#### [Set task]
Reproduce the listing verbatim from its first line through the line containing "[x=459, y=253]", including both of those lines.
___
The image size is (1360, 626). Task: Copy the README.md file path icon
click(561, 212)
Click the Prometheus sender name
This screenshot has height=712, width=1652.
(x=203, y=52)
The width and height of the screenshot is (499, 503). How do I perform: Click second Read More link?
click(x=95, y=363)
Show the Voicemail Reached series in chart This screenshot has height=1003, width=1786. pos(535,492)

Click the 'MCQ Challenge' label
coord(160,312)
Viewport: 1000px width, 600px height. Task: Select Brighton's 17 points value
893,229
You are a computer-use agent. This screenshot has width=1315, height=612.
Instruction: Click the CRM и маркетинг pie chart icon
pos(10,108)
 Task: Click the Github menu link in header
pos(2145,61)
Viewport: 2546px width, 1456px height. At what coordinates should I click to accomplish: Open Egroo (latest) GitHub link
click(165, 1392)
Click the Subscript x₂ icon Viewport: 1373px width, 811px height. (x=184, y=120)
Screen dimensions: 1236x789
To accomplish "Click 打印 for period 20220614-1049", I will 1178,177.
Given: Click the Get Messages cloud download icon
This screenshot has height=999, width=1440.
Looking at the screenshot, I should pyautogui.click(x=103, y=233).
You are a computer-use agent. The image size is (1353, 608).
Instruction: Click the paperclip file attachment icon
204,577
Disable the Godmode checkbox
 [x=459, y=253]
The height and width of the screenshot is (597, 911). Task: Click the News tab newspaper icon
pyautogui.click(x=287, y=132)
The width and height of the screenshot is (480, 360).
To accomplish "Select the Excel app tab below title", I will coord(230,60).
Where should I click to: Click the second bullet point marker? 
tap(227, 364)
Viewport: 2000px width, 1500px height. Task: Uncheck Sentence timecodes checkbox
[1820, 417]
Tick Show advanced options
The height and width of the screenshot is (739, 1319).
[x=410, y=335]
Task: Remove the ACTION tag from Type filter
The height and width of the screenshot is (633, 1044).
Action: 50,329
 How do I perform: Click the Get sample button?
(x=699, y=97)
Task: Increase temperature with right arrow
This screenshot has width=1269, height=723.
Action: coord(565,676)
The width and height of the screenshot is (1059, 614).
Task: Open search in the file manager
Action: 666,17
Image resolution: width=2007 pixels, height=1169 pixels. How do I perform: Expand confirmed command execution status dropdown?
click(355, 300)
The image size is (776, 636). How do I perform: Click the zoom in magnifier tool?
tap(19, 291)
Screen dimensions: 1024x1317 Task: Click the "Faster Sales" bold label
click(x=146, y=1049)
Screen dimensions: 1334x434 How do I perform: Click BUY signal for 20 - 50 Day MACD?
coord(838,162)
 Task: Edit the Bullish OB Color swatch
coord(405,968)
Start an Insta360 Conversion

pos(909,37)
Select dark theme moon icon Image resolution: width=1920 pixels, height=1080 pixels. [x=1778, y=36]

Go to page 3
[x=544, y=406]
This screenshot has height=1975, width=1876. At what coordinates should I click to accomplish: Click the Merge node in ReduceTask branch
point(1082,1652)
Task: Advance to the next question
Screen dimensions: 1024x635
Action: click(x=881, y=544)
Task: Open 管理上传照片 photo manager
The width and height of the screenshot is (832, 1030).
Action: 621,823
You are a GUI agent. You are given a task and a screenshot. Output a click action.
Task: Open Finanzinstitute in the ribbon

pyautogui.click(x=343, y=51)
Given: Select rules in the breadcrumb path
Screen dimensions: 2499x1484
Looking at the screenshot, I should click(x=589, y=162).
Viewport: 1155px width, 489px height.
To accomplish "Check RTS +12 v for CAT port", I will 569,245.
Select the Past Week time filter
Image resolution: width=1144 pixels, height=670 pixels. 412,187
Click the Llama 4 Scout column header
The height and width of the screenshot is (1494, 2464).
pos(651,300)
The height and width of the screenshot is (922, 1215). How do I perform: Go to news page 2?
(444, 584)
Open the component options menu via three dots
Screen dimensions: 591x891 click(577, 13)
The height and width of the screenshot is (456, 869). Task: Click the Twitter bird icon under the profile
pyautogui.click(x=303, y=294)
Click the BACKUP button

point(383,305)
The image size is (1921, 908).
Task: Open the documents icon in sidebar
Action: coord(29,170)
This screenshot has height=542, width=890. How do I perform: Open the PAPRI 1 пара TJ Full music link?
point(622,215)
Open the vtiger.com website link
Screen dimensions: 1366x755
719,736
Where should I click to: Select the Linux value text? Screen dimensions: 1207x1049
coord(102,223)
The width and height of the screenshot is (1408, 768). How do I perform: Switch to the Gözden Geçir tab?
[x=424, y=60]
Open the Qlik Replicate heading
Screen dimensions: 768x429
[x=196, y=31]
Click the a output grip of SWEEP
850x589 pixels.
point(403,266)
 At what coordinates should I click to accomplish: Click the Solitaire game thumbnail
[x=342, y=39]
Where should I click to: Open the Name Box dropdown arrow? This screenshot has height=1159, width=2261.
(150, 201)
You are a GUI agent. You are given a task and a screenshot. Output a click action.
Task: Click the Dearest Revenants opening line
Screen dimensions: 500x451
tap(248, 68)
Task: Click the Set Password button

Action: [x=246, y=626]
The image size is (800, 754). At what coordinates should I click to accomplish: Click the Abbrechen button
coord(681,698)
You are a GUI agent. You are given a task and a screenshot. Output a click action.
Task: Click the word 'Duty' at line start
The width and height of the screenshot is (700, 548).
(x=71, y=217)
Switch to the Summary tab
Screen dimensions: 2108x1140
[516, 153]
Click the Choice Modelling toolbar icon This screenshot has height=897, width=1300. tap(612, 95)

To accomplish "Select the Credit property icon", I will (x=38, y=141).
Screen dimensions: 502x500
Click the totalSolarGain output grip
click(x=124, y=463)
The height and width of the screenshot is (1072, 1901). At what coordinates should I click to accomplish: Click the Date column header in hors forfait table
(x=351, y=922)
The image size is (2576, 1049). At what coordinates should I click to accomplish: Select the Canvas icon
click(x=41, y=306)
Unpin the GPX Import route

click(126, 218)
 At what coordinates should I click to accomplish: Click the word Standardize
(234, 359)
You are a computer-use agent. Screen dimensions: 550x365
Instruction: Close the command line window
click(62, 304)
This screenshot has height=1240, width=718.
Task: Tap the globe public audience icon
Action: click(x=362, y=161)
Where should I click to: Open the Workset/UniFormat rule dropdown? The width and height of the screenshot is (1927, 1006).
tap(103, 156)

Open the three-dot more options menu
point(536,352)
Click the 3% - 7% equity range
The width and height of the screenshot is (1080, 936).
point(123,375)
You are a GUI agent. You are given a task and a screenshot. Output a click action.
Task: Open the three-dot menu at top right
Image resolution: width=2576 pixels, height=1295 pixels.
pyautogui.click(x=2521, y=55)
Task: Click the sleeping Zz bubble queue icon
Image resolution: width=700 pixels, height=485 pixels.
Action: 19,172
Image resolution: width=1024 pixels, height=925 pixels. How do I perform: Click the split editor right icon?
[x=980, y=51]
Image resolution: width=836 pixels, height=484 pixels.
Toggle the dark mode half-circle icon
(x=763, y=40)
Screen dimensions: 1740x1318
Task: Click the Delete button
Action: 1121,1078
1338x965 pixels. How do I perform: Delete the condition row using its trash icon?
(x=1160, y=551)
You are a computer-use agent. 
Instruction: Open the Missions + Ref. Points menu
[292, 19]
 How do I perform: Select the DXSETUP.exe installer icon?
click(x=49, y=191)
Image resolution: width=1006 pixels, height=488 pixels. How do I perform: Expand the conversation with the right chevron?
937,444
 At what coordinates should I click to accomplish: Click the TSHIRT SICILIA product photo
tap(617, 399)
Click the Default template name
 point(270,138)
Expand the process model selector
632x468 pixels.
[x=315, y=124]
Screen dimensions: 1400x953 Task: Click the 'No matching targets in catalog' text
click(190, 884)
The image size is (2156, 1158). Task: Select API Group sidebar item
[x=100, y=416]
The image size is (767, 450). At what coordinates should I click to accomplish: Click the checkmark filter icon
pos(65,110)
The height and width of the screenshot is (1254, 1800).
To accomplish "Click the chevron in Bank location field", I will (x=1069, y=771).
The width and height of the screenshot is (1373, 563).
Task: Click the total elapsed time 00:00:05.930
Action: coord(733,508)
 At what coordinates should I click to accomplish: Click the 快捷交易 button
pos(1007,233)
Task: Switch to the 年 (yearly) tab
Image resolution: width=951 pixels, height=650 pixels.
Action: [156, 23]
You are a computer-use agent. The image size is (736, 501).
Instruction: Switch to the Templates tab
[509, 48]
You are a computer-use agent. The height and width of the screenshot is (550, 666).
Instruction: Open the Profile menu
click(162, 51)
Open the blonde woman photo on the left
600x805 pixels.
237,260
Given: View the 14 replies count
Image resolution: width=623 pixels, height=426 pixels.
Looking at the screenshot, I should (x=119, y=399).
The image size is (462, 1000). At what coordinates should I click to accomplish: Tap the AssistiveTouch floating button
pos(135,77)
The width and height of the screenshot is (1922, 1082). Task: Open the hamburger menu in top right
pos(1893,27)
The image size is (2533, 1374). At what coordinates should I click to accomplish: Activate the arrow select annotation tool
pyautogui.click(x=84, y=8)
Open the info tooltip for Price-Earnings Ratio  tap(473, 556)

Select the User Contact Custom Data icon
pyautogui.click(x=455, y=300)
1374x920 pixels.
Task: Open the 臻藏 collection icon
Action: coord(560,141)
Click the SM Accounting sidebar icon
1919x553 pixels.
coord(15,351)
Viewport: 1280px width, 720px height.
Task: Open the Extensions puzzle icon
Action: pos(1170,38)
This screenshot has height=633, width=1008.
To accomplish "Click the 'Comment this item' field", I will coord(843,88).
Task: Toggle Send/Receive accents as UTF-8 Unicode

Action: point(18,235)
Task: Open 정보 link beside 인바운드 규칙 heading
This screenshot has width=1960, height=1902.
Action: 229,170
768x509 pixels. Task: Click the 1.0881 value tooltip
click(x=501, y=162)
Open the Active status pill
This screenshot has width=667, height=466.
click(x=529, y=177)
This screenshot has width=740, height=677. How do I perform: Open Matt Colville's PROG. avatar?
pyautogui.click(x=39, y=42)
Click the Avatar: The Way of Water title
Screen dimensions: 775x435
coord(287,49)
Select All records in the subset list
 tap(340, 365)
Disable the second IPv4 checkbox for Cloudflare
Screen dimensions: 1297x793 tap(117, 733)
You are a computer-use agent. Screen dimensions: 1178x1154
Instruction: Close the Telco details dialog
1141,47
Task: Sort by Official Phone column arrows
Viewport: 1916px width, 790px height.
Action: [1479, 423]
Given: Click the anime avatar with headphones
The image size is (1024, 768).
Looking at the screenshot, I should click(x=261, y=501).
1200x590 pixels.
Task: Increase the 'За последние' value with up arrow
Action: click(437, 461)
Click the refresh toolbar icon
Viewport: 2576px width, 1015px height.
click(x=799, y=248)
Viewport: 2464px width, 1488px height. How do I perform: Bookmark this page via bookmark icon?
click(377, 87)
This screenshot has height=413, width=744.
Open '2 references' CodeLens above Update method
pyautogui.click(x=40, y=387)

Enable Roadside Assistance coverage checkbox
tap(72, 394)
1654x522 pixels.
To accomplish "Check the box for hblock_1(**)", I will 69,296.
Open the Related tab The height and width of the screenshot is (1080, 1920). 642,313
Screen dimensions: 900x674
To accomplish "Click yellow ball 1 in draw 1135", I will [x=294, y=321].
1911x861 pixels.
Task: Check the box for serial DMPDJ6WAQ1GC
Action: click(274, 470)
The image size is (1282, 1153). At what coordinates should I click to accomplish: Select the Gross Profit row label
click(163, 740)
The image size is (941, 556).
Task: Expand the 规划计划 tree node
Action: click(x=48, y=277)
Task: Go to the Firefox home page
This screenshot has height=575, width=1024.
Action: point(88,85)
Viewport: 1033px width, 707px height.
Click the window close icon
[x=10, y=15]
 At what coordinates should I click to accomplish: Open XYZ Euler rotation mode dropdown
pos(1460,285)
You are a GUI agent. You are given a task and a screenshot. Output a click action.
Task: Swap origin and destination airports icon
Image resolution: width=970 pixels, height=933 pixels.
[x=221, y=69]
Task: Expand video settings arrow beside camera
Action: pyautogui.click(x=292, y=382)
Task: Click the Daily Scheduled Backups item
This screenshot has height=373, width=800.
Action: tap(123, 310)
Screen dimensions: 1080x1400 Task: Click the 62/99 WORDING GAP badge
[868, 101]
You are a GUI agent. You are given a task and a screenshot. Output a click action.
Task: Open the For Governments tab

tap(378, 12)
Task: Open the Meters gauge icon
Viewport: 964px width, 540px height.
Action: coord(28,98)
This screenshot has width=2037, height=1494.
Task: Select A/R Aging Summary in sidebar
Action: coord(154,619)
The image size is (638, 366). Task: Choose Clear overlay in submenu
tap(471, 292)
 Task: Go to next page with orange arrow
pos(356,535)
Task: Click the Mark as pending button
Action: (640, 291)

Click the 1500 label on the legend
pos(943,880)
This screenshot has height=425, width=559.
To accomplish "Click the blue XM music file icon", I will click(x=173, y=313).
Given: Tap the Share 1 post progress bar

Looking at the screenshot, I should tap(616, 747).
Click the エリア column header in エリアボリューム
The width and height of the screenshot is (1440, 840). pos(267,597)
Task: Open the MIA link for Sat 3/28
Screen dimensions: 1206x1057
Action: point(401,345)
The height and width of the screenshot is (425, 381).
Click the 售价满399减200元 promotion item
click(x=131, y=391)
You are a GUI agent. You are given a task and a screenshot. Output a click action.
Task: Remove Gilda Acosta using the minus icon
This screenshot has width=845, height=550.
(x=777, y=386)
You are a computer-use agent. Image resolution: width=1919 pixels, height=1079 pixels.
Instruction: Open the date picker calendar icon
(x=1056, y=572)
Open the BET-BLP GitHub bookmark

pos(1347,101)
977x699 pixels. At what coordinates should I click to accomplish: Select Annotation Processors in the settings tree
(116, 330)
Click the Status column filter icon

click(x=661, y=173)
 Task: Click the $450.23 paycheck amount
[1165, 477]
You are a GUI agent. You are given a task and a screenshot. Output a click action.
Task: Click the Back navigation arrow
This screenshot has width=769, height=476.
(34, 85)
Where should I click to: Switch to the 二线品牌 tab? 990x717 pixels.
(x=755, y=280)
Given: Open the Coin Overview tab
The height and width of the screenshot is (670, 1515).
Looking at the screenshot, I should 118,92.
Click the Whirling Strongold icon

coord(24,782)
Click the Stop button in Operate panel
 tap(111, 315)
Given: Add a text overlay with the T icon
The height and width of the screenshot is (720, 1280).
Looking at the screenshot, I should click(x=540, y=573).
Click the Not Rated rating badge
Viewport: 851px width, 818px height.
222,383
___
#### [Written reply]
The image size is (1360, 626). Task: Copy the README.md file path icon
click(561, 212)
Click the Prometheus sender name
This screenshot has height=712, width=1652.
(x=203, y=52)
The width and height of the screenshot is (499, 503). How do I perform: Click second Read More link?
click(x=95, y=363)
Show the Voicemail Reached series in chart This screenshot has height=1003, width=1786. pos(535,492)

Click the 'MCQ Challenge' label
coord(160,312)
Viewport: 1000px width, 600px height. Task: Select Brighton's 17 points value
893,229
You are a computer-use agent. This screenshot has width=1315, height=612.
Instruction: Click the CRM и маркетинг pie chart icon
pos(10,108)
 Task: Click the Github menu link in header
pos(2145,61)
Viewport: 2546px width, 1456px height. At what coordinates should I click to accomplish: Open Egroo (latest) GitHub link
click(165, 1392)
Click the Subscript x₂ icon Viewport: 1373px width, 811px height. (x=184, y=120)
Screen dimensions: 1236x789
To accomplish "Click 打印 for period 20220614-1049", I will 1178,177.
Given: Click the Get Messages cloud download icon
This screenshot has height=999, width=1440.
Looking at the screenshot, I should pyautogui.click(x=103, y=233).
You are a computer-use agent. The image size is (1353, 608).
Instruction: Click the paperclip file attachment icon
204,577
Disable the Godmode checkbox
 [x=459, y=253]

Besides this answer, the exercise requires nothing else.